▶ INSTRUCTION
Reproduce verbatim the lines from the one containing "The height and width of the screenshot is (400, 800)." through the one containing "will (169, 19).", including both.
-*-
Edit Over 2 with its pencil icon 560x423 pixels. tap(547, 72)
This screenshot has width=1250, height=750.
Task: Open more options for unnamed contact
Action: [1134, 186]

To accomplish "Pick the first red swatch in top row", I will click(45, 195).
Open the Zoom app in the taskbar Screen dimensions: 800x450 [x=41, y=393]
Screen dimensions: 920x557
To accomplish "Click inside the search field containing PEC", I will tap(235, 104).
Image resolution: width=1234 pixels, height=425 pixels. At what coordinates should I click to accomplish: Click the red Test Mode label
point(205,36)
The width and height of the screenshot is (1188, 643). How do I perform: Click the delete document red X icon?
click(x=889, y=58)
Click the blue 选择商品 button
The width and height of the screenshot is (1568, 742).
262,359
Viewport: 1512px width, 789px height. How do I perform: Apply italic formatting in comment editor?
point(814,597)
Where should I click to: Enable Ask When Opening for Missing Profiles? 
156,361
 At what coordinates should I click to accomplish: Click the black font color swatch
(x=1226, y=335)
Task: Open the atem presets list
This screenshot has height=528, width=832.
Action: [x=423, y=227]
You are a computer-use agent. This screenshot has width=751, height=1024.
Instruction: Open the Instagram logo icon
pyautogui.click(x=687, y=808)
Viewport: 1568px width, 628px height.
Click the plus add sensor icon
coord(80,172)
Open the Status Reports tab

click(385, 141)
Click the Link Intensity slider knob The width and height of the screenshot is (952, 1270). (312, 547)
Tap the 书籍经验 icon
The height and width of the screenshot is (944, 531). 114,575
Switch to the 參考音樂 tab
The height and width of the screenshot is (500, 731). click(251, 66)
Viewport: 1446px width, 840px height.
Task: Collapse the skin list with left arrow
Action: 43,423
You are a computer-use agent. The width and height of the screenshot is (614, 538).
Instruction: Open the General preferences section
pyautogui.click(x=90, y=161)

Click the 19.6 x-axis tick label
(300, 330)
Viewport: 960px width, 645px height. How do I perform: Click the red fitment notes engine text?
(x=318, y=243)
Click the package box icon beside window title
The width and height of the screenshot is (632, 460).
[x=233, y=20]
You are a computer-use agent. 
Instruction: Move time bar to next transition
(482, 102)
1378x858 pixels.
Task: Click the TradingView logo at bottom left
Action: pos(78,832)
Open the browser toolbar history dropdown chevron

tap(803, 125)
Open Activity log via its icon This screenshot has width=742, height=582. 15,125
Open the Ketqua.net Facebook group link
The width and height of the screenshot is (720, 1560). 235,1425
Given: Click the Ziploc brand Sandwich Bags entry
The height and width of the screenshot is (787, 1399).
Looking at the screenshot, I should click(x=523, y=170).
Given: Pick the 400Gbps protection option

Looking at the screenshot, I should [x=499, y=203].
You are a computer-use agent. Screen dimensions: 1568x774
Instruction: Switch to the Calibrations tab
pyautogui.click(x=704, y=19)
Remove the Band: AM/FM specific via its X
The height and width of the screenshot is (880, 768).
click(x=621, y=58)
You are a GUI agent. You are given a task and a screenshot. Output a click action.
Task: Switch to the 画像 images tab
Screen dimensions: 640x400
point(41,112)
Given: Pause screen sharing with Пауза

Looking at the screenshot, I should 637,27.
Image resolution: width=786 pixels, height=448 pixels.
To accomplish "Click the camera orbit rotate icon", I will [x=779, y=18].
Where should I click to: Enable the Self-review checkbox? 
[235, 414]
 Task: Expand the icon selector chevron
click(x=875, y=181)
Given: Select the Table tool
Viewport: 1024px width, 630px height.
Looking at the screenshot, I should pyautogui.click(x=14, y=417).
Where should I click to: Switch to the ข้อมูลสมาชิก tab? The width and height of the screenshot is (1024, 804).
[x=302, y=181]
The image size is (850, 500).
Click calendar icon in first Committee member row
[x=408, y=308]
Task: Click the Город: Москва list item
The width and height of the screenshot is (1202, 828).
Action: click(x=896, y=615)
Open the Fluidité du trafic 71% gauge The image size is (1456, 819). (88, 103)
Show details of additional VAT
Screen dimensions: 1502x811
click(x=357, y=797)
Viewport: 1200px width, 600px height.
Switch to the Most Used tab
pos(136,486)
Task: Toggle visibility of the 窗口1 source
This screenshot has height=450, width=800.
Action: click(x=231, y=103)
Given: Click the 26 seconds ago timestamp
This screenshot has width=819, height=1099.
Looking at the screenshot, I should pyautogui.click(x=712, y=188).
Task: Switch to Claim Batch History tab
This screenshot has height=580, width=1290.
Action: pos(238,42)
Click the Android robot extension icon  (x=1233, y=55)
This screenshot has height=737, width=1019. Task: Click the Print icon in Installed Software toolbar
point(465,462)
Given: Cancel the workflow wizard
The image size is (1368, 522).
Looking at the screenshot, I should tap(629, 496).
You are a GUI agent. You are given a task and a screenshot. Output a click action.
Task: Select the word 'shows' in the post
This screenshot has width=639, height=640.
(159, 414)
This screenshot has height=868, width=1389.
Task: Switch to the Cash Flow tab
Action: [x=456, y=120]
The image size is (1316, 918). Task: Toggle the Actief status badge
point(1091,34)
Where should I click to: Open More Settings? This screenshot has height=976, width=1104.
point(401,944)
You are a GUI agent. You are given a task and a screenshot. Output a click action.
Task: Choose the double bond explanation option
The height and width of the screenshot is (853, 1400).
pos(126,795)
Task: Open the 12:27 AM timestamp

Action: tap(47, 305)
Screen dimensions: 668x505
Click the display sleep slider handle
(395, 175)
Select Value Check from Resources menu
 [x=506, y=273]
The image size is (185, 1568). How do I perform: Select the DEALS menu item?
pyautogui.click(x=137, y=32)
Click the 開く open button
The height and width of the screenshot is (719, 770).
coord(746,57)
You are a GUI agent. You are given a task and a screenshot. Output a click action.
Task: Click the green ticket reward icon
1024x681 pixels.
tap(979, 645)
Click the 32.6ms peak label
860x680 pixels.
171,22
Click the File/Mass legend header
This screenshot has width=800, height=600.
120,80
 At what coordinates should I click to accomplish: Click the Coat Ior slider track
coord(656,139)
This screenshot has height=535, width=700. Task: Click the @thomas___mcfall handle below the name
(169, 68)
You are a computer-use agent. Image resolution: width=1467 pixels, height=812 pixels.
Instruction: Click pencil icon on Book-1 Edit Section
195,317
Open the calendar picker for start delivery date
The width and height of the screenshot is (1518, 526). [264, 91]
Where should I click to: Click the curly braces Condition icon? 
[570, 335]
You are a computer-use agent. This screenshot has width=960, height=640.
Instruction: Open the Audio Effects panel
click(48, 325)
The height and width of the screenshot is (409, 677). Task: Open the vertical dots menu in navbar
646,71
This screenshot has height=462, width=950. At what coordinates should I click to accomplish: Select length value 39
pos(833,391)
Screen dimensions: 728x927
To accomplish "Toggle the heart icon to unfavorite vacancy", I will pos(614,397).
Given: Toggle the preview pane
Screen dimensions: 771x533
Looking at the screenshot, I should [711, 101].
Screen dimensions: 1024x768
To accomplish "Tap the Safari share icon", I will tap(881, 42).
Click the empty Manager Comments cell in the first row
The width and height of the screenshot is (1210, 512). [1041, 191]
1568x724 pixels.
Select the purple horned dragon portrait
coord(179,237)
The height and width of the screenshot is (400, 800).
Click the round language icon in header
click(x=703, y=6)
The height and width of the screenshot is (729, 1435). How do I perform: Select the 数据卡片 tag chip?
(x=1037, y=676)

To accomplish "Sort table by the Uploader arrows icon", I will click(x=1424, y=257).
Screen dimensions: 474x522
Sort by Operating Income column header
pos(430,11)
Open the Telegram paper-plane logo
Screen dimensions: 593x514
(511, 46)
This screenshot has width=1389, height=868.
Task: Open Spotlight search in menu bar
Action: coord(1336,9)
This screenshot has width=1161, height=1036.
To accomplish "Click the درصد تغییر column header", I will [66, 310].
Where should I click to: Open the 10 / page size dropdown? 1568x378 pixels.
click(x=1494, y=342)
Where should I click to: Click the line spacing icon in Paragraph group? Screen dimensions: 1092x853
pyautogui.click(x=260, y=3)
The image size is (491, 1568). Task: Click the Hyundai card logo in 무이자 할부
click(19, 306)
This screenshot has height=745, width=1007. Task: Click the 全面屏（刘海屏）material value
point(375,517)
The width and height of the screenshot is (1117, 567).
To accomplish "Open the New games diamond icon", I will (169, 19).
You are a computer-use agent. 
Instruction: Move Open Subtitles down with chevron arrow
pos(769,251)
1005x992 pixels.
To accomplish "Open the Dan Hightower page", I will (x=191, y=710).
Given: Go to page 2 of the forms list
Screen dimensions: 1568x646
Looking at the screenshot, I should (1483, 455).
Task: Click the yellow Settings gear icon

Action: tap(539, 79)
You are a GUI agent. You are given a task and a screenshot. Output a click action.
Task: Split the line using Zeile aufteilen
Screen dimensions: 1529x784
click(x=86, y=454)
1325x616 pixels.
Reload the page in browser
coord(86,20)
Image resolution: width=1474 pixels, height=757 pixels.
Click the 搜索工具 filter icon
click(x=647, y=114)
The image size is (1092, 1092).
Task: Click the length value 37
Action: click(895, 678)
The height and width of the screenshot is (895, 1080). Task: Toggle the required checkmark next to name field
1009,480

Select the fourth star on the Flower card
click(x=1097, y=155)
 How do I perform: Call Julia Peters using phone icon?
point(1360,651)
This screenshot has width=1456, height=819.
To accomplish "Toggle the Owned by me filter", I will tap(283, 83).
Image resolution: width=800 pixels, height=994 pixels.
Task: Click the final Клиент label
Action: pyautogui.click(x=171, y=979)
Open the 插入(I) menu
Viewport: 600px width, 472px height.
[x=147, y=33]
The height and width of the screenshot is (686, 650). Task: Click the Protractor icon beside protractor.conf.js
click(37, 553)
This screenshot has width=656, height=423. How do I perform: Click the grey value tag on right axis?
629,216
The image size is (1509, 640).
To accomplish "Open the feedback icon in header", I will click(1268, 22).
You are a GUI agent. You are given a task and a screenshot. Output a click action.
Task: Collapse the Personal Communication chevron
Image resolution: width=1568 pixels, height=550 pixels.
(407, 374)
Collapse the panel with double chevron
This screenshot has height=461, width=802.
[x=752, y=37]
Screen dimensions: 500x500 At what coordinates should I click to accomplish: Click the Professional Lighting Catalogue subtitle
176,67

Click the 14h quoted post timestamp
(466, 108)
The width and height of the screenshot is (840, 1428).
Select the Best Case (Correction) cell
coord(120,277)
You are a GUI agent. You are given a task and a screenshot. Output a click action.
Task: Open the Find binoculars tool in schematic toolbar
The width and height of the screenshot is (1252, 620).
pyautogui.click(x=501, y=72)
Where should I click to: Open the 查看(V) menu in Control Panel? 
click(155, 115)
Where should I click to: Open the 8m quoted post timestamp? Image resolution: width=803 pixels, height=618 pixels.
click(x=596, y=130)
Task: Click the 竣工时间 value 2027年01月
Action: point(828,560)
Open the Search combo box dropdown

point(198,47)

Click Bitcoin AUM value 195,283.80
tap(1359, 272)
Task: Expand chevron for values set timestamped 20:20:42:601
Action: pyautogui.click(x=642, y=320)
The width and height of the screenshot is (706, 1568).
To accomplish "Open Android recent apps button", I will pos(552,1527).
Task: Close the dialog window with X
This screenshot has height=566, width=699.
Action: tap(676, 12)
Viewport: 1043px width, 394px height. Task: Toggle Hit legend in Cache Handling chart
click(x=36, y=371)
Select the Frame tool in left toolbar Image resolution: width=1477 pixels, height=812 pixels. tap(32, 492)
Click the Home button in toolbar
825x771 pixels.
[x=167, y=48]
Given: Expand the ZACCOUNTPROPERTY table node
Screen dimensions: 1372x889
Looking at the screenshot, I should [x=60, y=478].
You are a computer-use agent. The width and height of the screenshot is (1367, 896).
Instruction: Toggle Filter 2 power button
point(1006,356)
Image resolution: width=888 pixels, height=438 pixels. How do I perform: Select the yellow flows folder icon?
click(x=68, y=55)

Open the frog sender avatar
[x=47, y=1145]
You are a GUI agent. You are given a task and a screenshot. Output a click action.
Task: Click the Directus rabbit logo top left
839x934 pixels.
-*-
▶ RESPONSE TO THE EXERCISE
The height and width of the screenshot is (400, 800).
Click the round language icon in header
click(x=703, y=6)
The height and width of the screenshot is (729, 1435). How do I perform: Select the 数据卡片 tag chip?
(x=1037, y=676)

To accomplish "Sort table by the Uploader arrows icon", I will click(x=1424, y=257).
Screen dimensions: 474x522
Sort by Operating Income column header
pos(430,11)
Open the Telegram paper-plane logo
Screen dimensions: 593x514
(511, 46)
This screenshot has width=1389, height=868.
Task: Open Spotlight search in menu bar
Action: coord(1336,9)
This screenshot has width=1161, height=1036.
To accomplish "Click the درصد تغییر column header", I will [66, 310].
Where should I click to: Open the 10 / page size dropdown? 1568x378 pixels.
click(x=1494, y=342)
Where should I click to: Click the line spacing icon in Paragraph group? Screen dimensions: 1092x853
pyautogui.click(x=260, y=3)
The image size is (491, 1568). Task: Click the Hyundai card logo in 무이자 할부
click(19, 306)
This screenshot has height=745, width=1007. Task: Click the 全面屏（刘海屏）material value
point(375,517)
The width and height of the screenshot is (1117, 567).
To accomplish "Open the New games diamond icon", I will (169, 19).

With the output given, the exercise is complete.